Stored records:
########################################

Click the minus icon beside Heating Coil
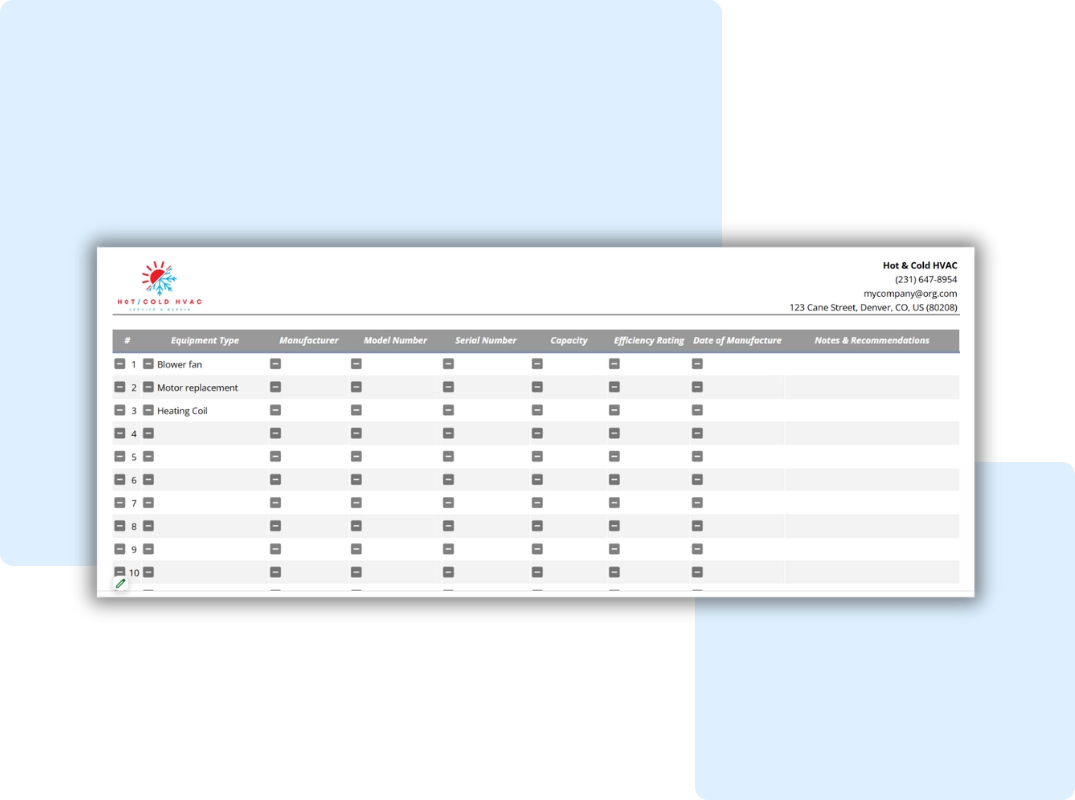This screenshot has height=800, width=1075. (x=148, y=410)
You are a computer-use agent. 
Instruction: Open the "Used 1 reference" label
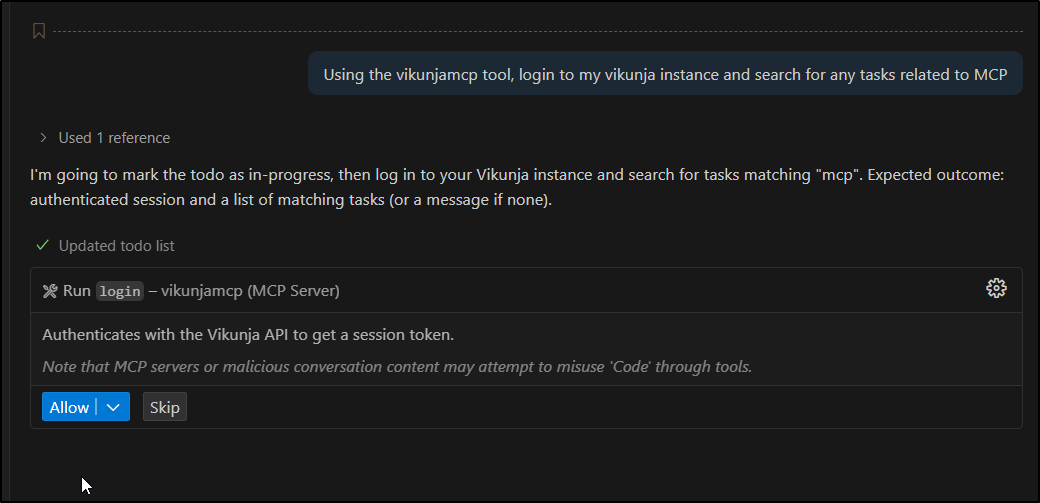tap(114, 138)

########################################

#### [What this task involves]
Pictures stay out of the copy. Reproduce exactly the lines from the one containing "You are a computer-use agent." through the last line of the records above, both included.

#### [Your solution]
You are a computer-use agent. 
Instruction: Open the "Used 1 reference" label
tap(114, 138)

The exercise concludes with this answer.